◆ **What you are asked to do**
Write the records out exactly as shown. No pictures.

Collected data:
******************************

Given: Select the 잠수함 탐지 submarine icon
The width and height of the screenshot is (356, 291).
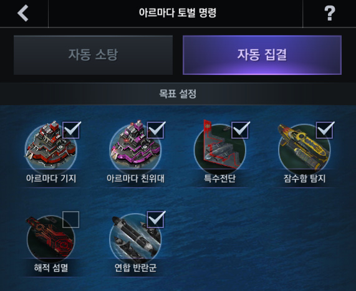Looking at the screenshot, I should tap(304, 146).
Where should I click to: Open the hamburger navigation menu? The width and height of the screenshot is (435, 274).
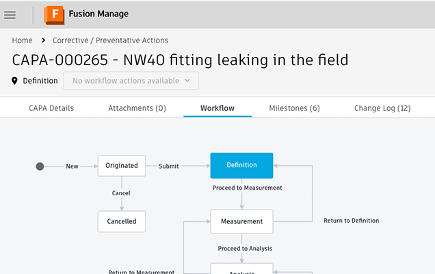pyautogui.click(x=10, y=14)
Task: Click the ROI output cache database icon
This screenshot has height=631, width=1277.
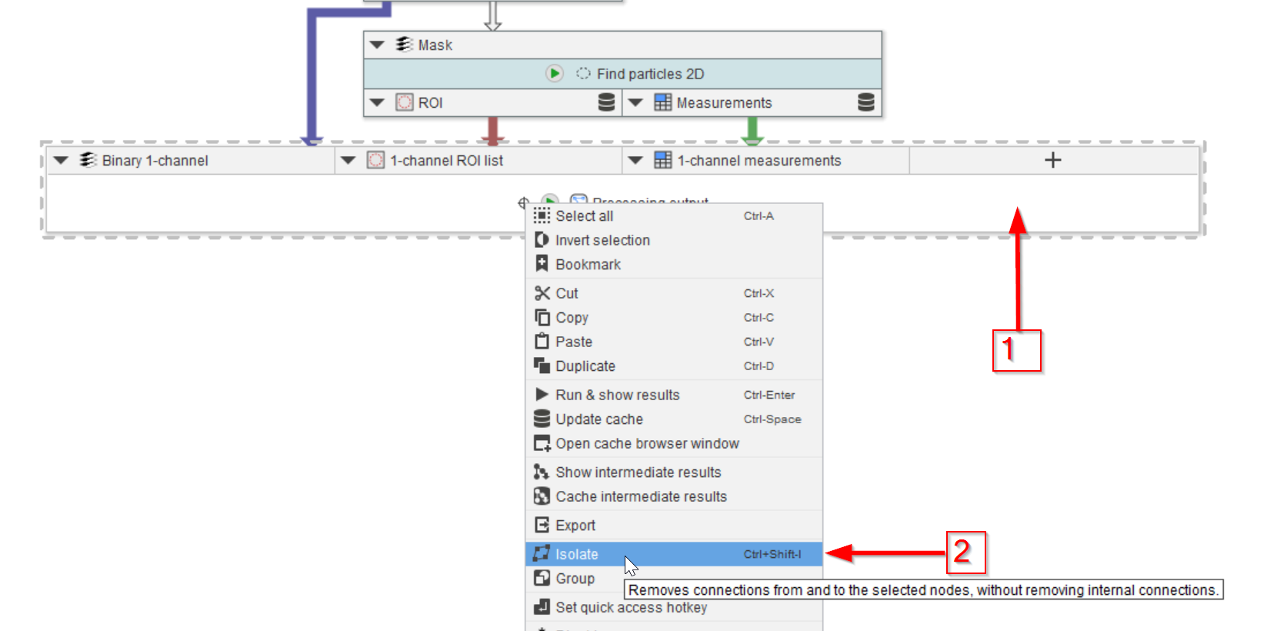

******************************

◆ **Answer area**
Given: Select the 잠수함 탐지 submarine icon
The width and height of the screenshot is (356, 291).
Looking at the screenshot, I should tap(304, 146).
Where should I click to: Open the hamburger navigation menu? The width and height of the screenshot is (435, 274).
pyautogui.click(x=10, y=14)
Task: Click the ROI output cache database icon
This screenshot has height=631, width=1277.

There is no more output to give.